Une fidélité renouvelée au Christ

En vérité, le document final d'Aparecida vise  précisément  en premier lieu à susciter chez les chrétiens une fidélité renouvelée au Christ, et son objectif est de susciter et de soutenir une vaste "mission" continentale. Il est indispensable en effet que chaque croyant accueille personnellement le Christ qui est venu dans le monde afin que les hommes "aient la vie et qu'ils l'aient en abondance" (Jn 10, 10). Que le Christ et le Christ seul, soit donc le cœur et le centre du renouveau pastoral et missionnaire désiré et authentique de l'Eglise en Amérique latine! A juste titre, cet important texte programmatique, qui trace les orientations pastorales pour les dix prochaines années en Amérique latine, présente tout d'abord une ample vision christologique, qui part d'une réflexion approfondie sur le vie du Christ, le Fils unique qui a reçu du Père la mission d'être le Prêtre Suprême, Maître et Pasteur.
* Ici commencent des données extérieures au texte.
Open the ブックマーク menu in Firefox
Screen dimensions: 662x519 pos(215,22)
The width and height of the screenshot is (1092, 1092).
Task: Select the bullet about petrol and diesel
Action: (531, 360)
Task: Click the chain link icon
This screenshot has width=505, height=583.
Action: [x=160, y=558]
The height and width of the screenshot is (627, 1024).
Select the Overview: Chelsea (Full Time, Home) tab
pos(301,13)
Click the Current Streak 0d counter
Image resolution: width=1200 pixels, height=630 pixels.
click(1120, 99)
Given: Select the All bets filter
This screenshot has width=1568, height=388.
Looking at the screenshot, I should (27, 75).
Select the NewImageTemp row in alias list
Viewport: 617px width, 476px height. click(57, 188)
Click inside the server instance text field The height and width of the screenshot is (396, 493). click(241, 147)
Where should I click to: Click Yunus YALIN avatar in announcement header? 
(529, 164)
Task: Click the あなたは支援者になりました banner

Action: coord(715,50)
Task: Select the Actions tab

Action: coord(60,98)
Conscient de la promesse de son Epoux et Seigneur - "Et  voici  que  je suis avec vous pour toujours  jusqu'à  la  fin  du  monde" (Mt 28, 20) - l'Eglise, depuis le jour de la Pentecôte, ne cesse d'accomplir sa mission parmi les peuples, fidèle à ses enseignements et docile à l'action de son Esprit, l'Esprit de la vérité et de l'amour.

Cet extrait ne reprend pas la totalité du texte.